**EXERCISE**
Copy out the lines of the listing below word for word, beginning with the line that contains "Where should I" and continuing through the final line of the listing. Omit the pictures.

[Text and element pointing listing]
═══
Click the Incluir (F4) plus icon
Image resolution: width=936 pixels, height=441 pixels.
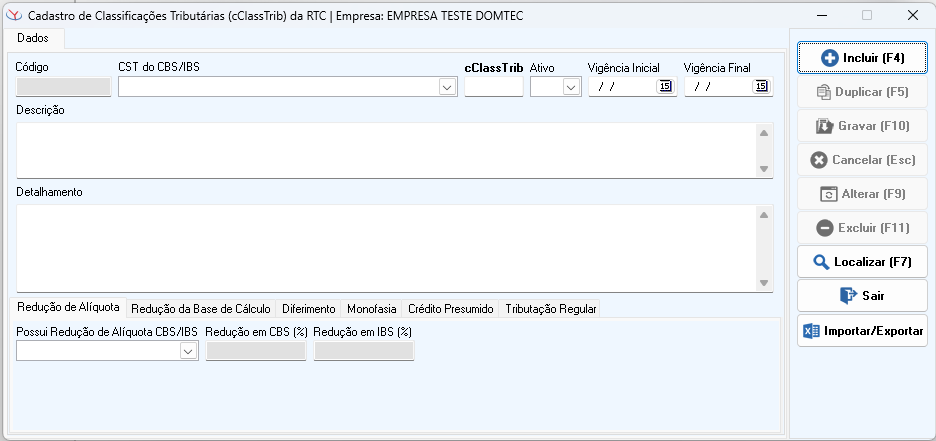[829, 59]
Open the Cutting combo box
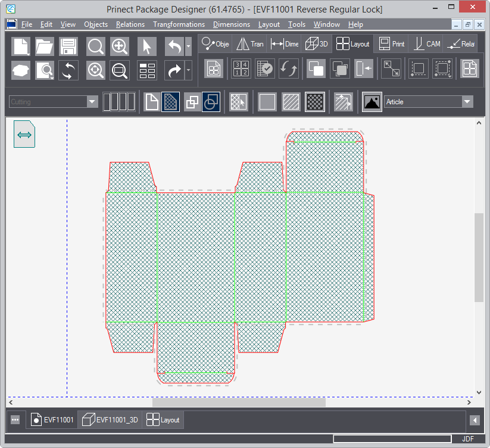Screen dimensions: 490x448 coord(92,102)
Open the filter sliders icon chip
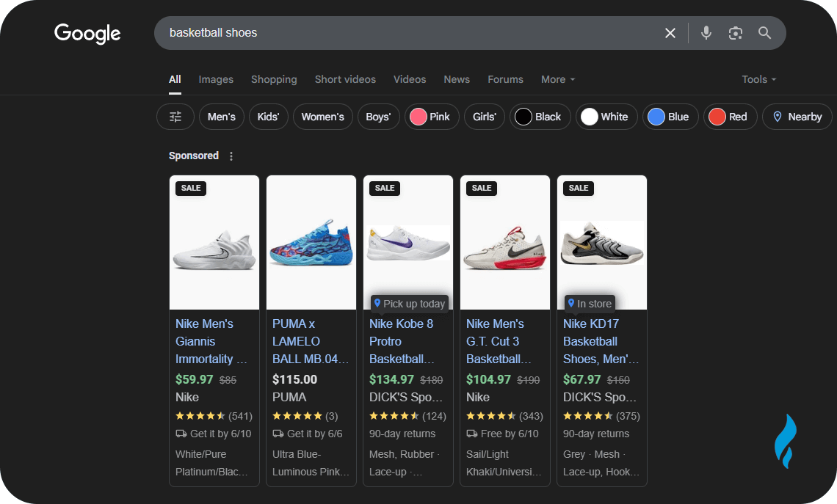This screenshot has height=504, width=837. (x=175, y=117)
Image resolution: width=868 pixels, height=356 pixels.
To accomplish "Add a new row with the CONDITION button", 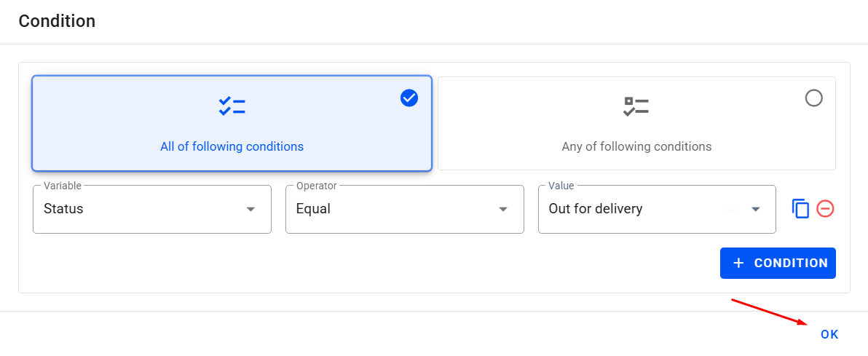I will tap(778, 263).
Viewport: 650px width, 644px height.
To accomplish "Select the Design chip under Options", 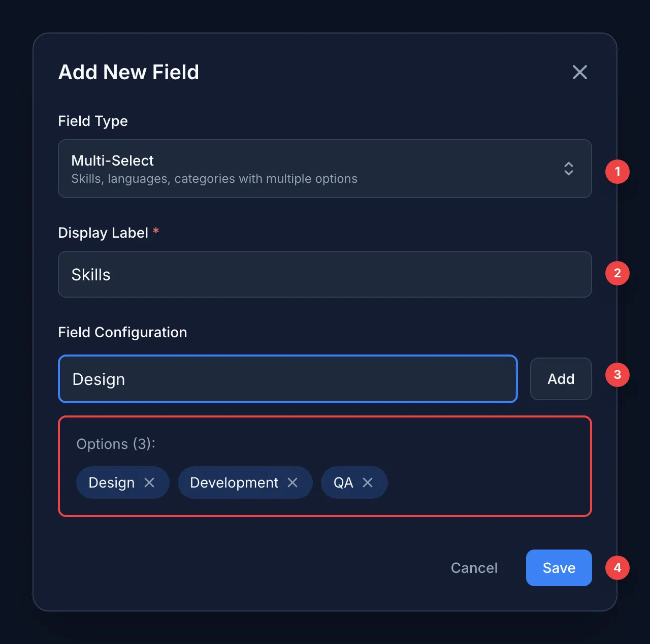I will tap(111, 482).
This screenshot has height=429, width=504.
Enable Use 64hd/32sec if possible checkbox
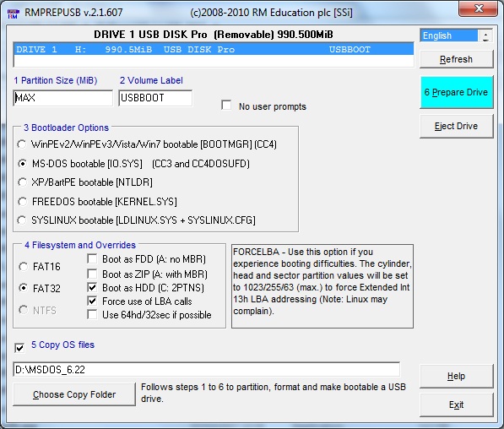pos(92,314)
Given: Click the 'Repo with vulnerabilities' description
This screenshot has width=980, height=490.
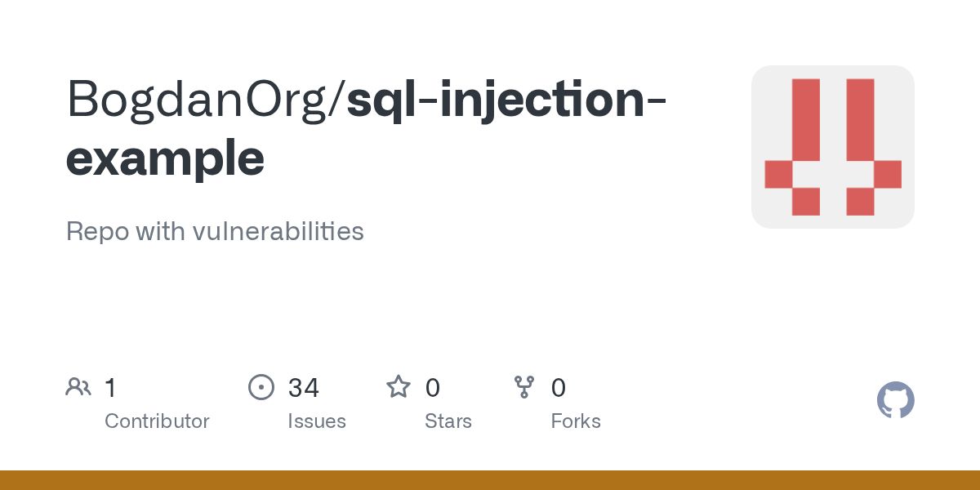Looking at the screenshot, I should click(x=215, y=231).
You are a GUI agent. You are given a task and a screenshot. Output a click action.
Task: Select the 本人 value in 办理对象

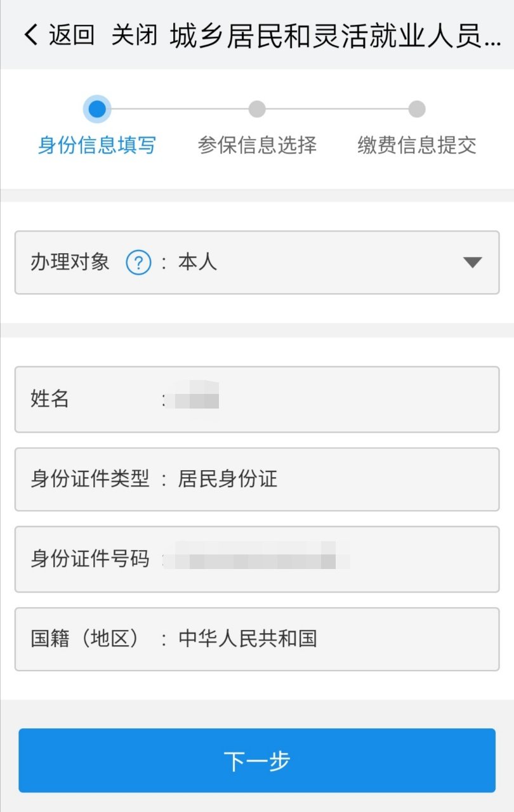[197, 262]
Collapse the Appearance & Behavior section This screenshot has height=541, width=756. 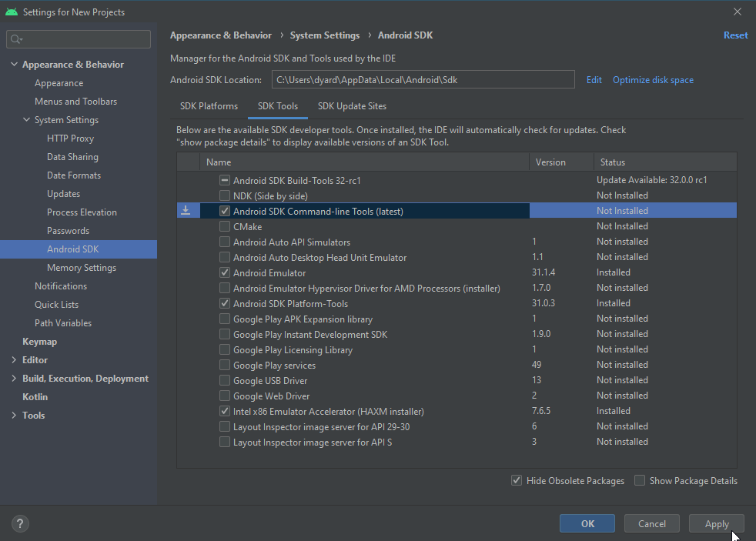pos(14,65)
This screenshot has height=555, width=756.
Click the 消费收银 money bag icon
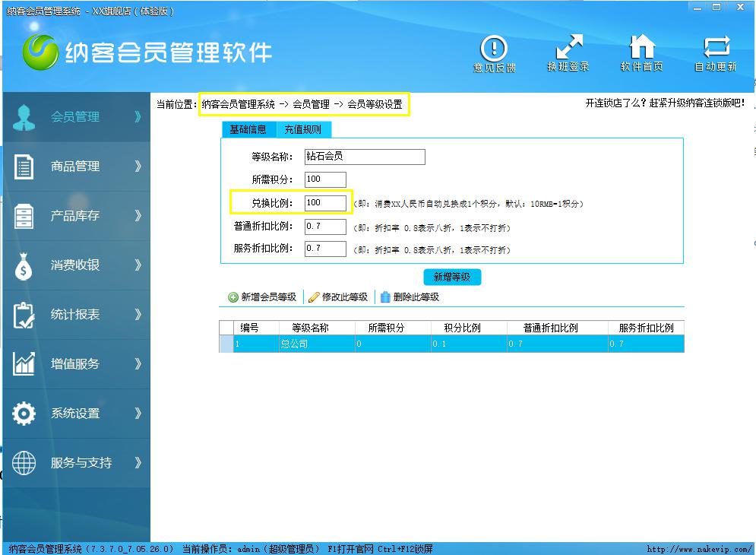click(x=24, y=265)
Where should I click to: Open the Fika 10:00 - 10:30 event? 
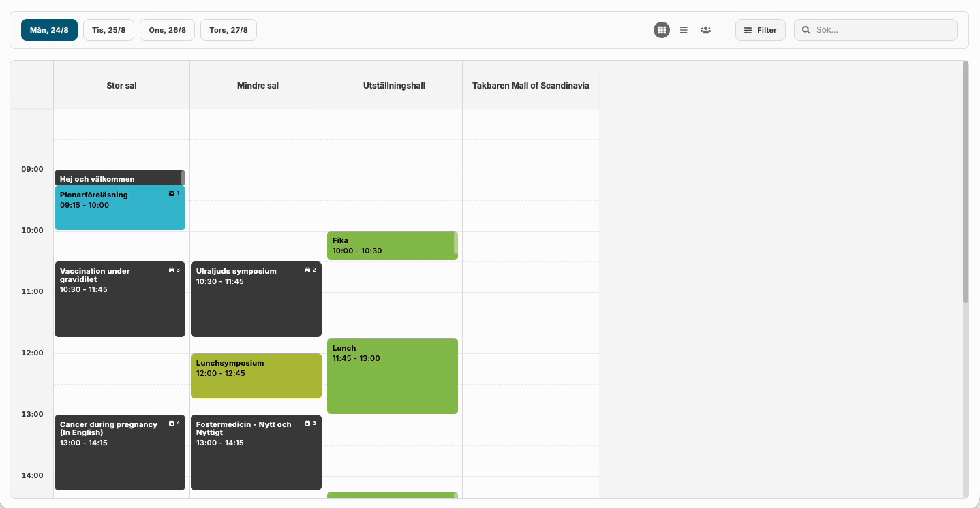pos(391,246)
═══
**ANSWER TO THIS PROBLEM**
Where should I click to: Open the Fika 10:00 - 10:30 event? 
pos(391,246)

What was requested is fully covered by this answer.